The second story is features the second-largest private equity firm, the Carlyle Group, and it’s comeback. Reporter Cristina Alesci reports that Carlyle is making more investments and branching into new areas as it considers going public.
Below is a quick summary of each article : Courtesy of Bloomberg Businessweek
THE COLOSSUS ON WALL STREET
By Sheelah Kolhatkar
As chairman and chief executive officer of BlackRock, Larry Fink controls more money than Germany has GDP. BlackRock is the world’s biggest asset management firm, a $3.45 trillion powerhouse that’s the largest counterparty on Wall Street, on track to pay investment banks $1 billion in fees this year. It manages $1.4 trillion for state pension funds in New York, New Jersey, and California, among others, invests $240 billion for central banks and sovereign wealth funds such as the Abu Dhabi Investment Authority, and in the U.S. stock and bond markets, it’s responsible for a massive amount of trading volume each day. BlackRock serves at the U.S. Treasury Dept.’s go-to source for private sector financial expertise and managed at least $150 billion in toxic assets on behalf of U.S. taxpayers after the 2008 bailouts of American International Group and Bear Stearns.

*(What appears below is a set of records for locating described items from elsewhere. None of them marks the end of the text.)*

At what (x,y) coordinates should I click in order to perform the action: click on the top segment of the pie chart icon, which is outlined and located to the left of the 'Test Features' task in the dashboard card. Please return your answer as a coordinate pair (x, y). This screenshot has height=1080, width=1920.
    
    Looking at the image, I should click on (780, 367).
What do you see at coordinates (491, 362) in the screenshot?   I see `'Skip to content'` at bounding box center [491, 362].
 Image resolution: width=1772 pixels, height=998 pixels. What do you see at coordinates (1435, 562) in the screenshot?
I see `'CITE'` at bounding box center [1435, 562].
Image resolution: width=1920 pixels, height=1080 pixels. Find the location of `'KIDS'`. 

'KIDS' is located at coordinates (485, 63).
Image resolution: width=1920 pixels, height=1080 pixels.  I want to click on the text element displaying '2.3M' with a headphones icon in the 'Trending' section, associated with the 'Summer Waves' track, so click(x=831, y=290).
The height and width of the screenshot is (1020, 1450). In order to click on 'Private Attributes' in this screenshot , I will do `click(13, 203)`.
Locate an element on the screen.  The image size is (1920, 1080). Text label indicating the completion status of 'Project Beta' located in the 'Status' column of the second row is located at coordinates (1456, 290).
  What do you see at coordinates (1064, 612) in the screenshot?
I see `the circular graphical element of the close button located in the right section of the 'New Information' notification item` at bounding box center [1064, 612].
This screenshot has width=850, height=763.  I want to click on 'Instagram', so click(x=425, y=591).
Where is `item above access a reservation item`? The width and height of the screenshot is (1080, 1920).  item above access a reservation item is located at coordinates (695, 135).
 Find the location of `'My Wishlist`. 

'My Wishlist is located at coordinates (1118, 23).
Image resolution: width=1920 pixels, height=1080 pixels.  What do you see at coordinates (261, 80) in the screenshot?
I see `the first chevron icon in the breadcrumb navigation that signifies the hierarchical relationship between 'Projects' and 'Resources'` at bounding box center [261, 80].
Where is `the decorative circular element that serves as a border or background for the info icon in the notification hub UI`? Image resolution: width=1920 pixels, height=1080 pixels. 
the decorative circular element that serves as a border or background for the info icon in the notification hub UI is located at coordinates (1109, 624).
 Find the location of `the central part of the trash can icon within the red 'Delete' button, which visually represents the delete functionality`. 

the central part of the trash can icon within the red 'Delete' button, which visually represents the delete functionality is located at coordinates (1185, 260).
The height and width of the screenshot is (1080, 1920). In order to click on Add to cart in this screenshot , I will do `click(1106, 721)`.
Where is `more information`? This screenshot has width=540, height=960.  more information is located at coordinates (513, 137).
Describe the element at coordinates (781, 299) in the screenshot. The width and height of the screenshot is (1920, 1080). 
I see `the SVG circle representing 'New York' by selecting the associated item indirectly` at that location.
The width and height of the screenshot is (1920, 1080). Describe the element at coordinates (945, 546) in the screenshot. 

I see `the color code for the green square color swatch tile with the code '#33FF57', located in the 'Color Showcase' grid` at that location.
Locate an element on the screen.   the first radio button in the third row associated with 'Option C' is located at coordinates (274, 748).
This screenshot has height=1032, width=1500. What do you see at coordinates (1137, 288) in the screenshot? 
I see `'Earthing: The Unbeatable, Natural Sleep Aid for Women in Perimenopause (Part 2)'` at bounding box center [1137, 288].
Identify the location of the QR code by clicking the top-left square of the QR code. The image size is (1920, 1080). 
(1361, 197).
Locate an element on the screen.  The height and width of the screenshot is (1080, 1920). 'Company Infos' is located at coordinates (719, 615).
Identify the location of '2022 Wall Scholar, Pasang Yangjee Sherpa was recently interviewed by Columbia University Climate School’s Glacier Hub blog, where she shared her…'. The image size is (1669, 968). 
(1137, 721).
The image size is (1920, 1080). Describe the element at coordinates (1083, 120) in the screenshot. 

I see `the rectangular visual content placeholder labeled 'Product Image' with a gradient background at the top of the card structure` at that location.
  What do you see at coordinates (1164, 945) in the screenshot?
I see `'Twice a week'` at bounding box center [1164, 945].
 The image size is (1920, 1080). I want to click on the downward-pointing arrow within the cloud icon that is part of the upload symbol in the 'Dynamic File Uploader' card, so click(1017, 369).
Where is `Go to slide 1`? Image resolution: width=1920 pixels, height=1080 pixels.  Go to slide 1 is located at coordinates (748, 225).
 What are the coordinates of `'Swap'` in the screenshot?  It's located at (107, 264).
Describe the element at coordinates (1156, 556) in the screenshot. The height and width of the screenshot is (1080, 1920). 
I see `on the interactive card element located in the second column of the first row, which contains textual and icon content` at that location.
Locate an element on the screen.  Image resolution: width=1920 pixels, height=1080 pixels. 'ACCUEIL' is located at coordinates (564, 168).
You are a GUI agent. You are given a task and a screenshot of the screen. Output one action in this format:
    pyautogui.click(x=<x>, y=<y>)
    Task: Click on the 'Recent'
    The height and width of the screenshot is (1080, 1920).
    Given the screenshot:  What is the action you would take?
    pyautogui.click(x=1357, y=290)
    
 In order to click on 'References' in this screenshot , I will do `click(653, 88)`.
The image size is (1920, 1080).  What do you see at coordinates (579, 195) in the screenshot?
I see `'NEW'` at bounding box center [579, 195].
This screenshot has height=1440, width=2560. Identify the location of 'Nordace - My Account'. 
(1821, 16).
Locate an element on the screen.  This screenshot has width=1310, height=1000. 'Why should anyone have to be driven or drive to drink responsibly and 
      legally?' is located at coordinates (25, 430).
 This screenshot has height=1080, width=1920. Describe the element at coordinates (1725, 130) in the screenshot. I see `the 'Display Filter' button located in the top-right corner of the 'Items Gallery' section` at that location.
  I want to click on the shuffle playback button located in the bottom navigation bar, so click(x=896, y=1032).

While running the company is a team effort, Fink, 58, is BlackRock’s brain and BlackRock, increasingly, is Wall Street’s. In light of all of this, it’s surprising how few people beyond Wall Street are familiar with Larry Fink and BlackRock.
AFTER A TWO-YEAR SLUMP, CARLYLE MOUNTS A COMEBACK
By Cristina Alesci
In 2008 and 2009, Carlyle Group, the second-largest private equity firm after Blackstone Group, cut workers, liquidated a hedge fund, was forced to close a publicly traded debt fund, and saw four of the companies it owned file for bankruptcy. “I predicted the party would end badly, but it was even uglier than I thought,” says William E. Conway Jr., who co-founded the firm in 1987 with David M. Rubenstein and Daniel A. D’Aniello. Now Carlyle is on the move again—doing deals, hiring bankers to launch new ventures, and debating whether to dust off plans to sell shares to the public. Conway, 61, says he decided at the start of the year to ramp up buyouts after a two-year lull. “I became more bullish on the economy than many others, based on data from portfolio companies that showed improvement,” he says, adding that the Federal Reserve’s low-interest-rate policy aided dealmaking by reducing borrowing costs.